In a new public service announcement, the Federal Bureau of Investigation (FBI) said that the amount of money lost to business email compromise (BEC) scams continue to grow each year, with a 65% increase in the identified global exposed losses between July 2019 and December 2021.

 Banks located in Thailand and Hong Kong were the primary international destinations of fraudulent funds. China, which ranked in the top two destinations in previous years, ranked third in 2021, followed by Mexico and Singapore.

From June 2016 until July 2019, IC3 received victim complaints regarding more than 241,000 domestic and international incidents, with a total exposed dollar loss of over $43 billion.

Image courtesy of the FBI

The IC3 has also received an increased number of BEC complaints involving cryptocurrency, which is popular among illicit actors due to the high degree of anonymity associated with it and the speed at which transactions occur. 


Two iterations of the BEC scam where cryptocurrency was utilized included a direct transfer to a cryptocurrency exchange (CE) or a "second hop" transfer to a CE. The victim is unaware that the funds are being sent to be converted to cryptocurrency in both situations.


Andy Gill, Senior Security Consultant at LARES Consulting, says that the number of incidents reported by the ICI is likely low, as many incidents of this nature likely go unreported and are swept under the rug.


"BEC attacks continue to be one of the most active attack methods utilized by criminals because they work.
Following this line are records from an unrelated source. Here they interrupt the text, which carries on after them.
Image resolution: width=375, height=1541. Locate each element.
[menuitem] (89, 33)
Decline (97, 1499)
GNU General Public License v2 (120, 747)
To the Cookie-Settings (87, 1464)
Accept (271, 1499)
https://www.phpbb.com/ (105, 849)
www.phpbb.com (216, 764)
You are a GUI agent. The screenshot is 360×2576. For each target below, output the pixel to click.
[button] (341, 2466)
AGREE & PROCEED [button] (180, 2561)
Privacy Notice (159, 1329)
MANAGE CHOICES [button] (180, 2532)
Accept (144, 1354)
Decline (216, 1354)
If they didn't work as well as they do, the criminals would switch tactics to something with a larger ROI," Gill says. 


Victims prefer not to especially report incidents if the amount is quite small, but those who fall for larger financial fraud BEC that amounts to thousands or even sometimes millions of U.S. dollars must report the incident in the hope that they could recoup some of the losses, says Joseph Carson, chief security scientist and Advisory CISO at Delinea. A major challenge with BEC security incidents is that victims have to prove that the account was compromised and that the incident was not just human error, which can be difficult to gather as cybercriminals are pretty good at hiding tracks. 
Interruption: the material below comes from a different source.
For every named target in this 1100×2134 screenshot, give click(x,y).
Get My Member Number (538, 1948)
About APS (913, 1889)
"Most organizations who become victims of BEC are not resourced internally to deal with incident response or digital forensics, so they typically require external support," Carson adds. "Moving forward, I highly recommend that organizations seek expertise in the private sector for incident response and digital forensics and, at the same time, report the BEC crime to law enforcement. This will help accelerate the investigation with expert resources while the crime navigates the law enforcement chain of response."


A strong privileged access management (PAM) solution can help reduce the risk of BEC by adding additional security controls to sensitive, privileged accounts along with multi-factor authentication (MFA) and continuous verification, Carson explains. "It is also important that cyber awareness training is a top priority and always practice identity proofing techniques to verify the source of the requests."